I did a lot of prep before hand as I tried to think through the challenges I’d face. I built the robot myself ahead of time, taking notes on what it might be like for an untrained mind to encounter the project (more on the project in another post). Now that I’m over halfway through the year, and I’m settling in to the experience, it’s time to reflect on my lessons learned. Here are my top three:

  • See it from the student perspective: As an aerospace engineer, I’m not really trained for robotics; but it also comes kind of easy because I’m technically trained. I’m trained in some aspects of the whole thing and I have 20 years of experience being a scientific research engineer. I can totally fake my way through the robotics stuff I don’t know – learn-on-the-fly style. But, to be effective as a teacher, I have to see the project from the student’s perspective. Everything is new to them and I needed to be ready to explain everything.

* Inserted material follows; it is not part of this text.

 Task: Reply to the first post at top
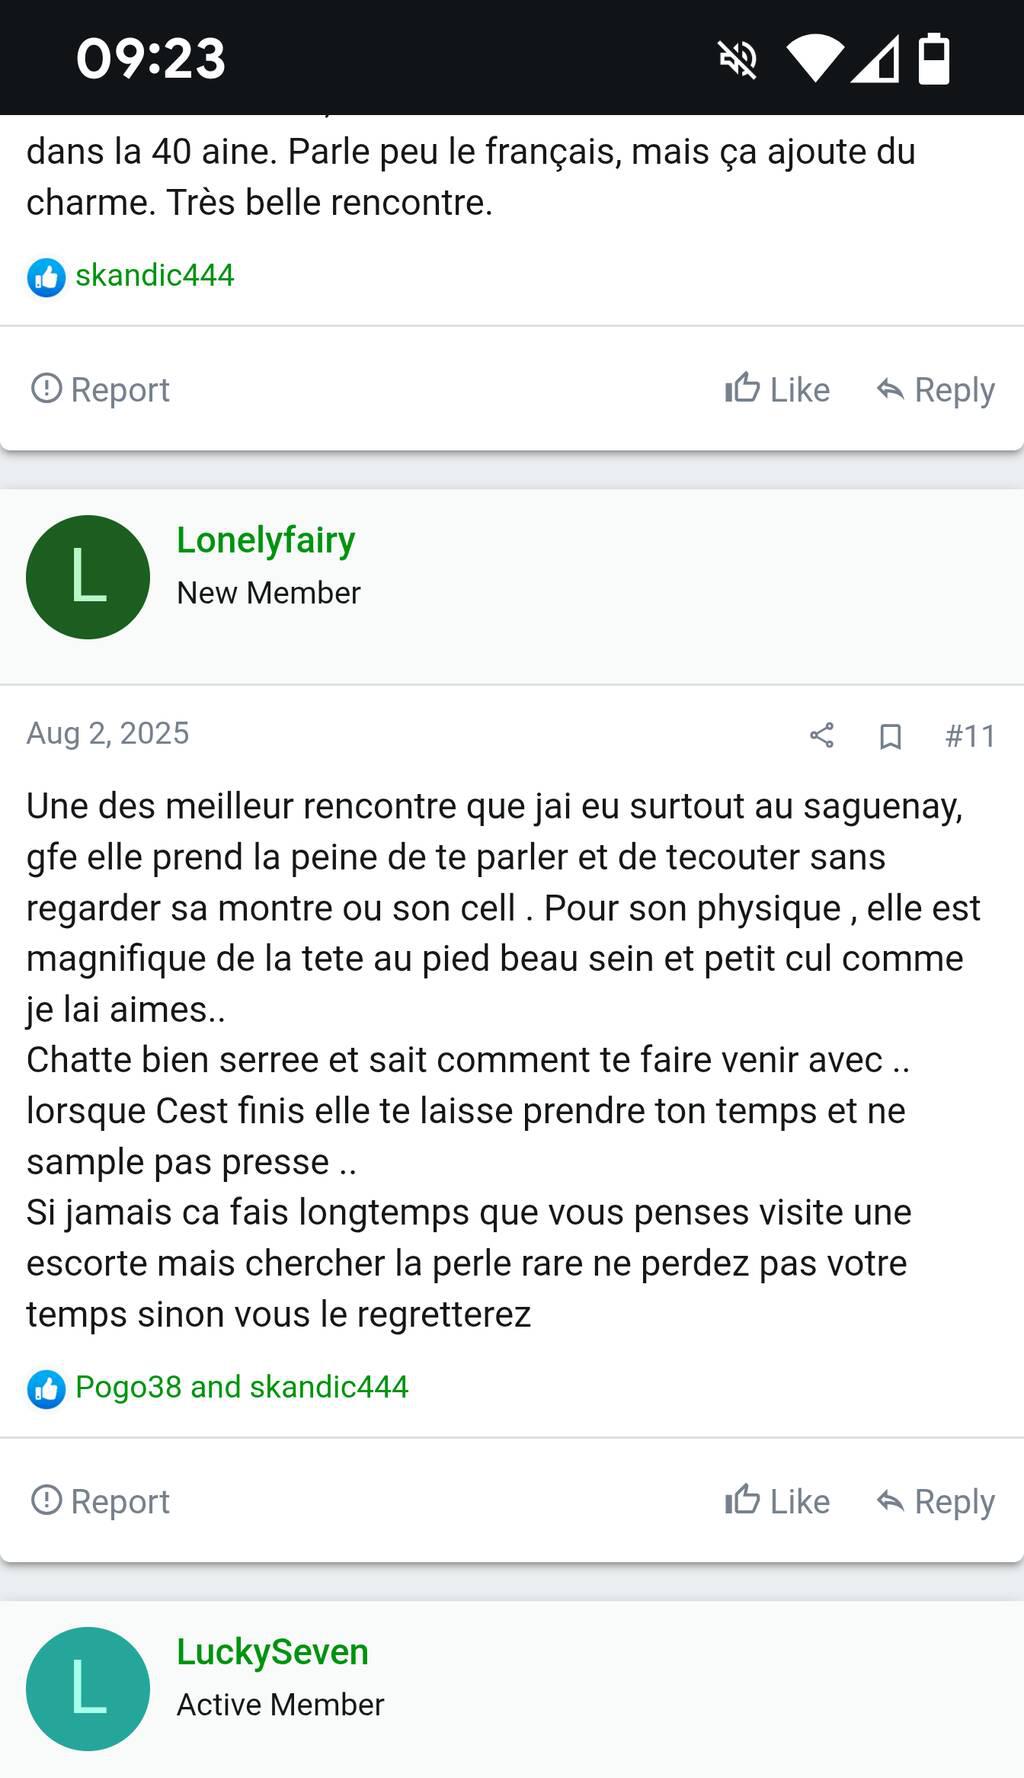[x=935, y=389]
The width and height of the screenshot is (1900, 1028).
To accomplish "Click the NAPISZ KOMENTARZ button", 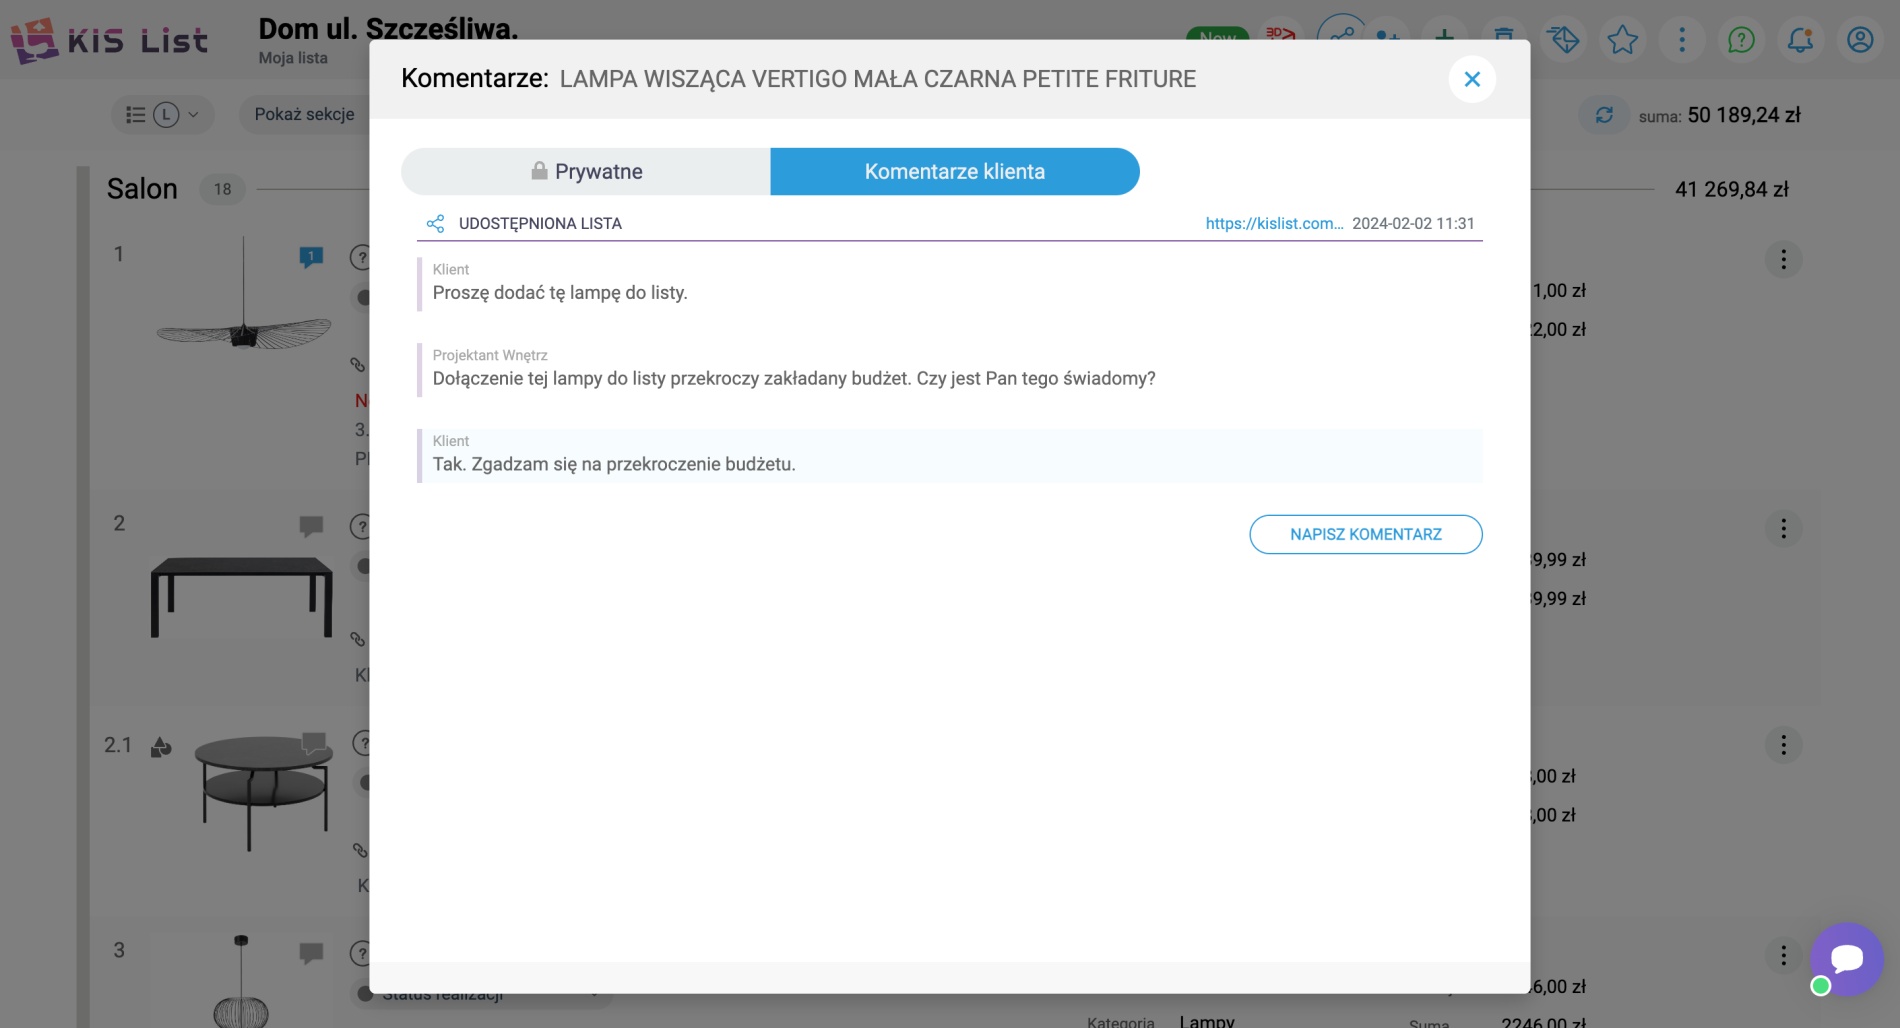I will [x=1366, y=534].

  • Minimize your assumptions: Sure, most of my students don’t know what an algorithm is. That’s a reasonable place to be in high school. But, some of my students were even unfamiliar with a keyboard, which is a bummer because…it’s robotics. They gotta write a little code, at least, or else it’s not robotics! I learned to keep my minimum skillset expectation as low as possible. I want them to learn and enjoy the process, not feel ill-prepared or behind! They will learn best when they are encouraged to try, even if they fail the first time.
  • The technology will fail you; stay calm: In the first trimester, the students were getting used to a lot all at once & so was I. I had more than one day in which I was trouble shooting failed technology stuff in rapid fire succession; sometimes, it was non-stop for the whole class period. And major stuff, like “the Raspberry Pi won’t connect to the Kano” kind of problems. The key is to expect days like that and, when they hit, stay calm and positive and get to work!

I’m glad I’m doing this. It’s good for me & I think it’s good for the students. For the most part, we’ll all enjoying it. Yay!